U.S. Industrial Markets Showing More Signs of Strength

by CoyDavidson on November 15, 2011

North American Industrial Highlights – 3Q 2011

The U.S. industrial market racked up another good quarter marked by rising occupancy and a decidedly lower vacancy rate. Vacancies dropped in the majority of markets, and—with the exception of the Northeast—every region reported a lower vacancy rate for the quarter. Despite another considerable gain in occupancies, warehouse rents registered a further decrease, continuing an almost four-year trend.

With the economy registering modest growth in the third quarter, and similar expansion anticipated in the coming quarters, demand for warehouse space is expected to remain at currently levels. The continued health of the manufacturing sector and a corresponding growth in exports remain key demand driver the nation’s industrial markets. As demonstrated by the Institute for Supply Management

(ISM) index, manufacturing is off from the highs experienced in the spring, but remains in expansion territory. For October the ISM manufacturing index registered 50.8 (50 indicating expansion), with a few sub-indexes such as new orders increasing significantly from the previous month.
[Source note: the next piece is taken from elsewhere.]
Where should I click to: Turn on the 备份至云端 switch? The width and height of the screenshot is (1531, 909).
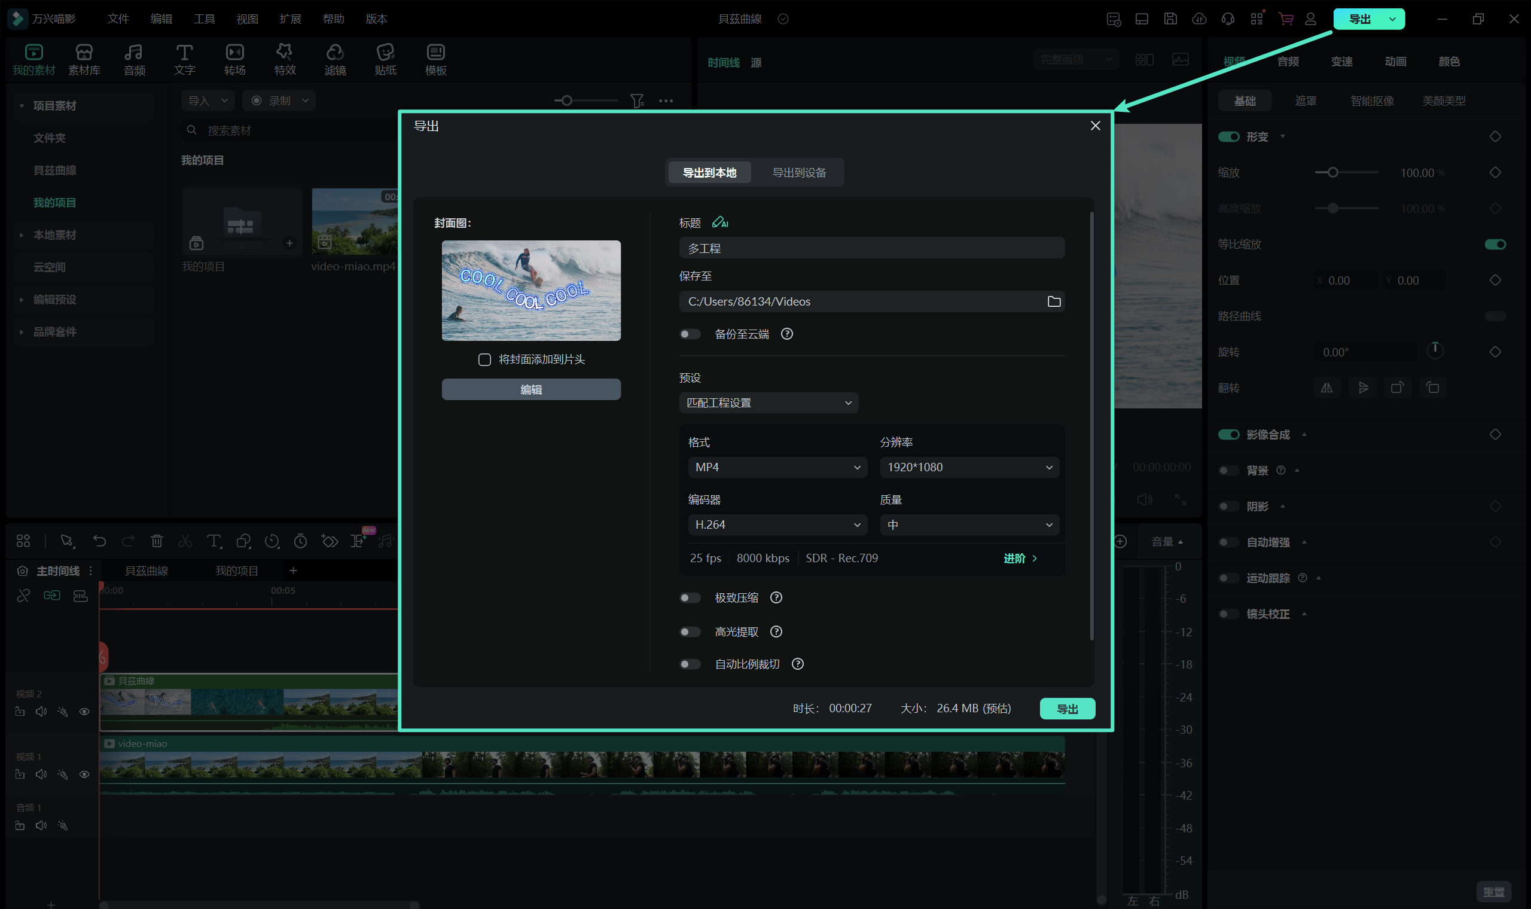[x=690, y=334]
Over the next few quarters, the industrial market is expected to continue its slow crawl back to a more even balance between supply and demand but no sharp snap back is anticipated.

With the latest slowdown in the global economy, a true rebound in the warehouse market is unlikely to occur before well into 2012. Warehouse construction, however, will remain at very low levels, so any incremental increase in occupancies will immediately translate into lower vacancies. The rent picture is unlikely to change soon, with vacancies still too high to give landlords any form of pricing power. Beginning in 2012, however, select markets should begin to see rents hold firm and even post modest increases in certain submarkets, but widespread increases are doubtful until 2013.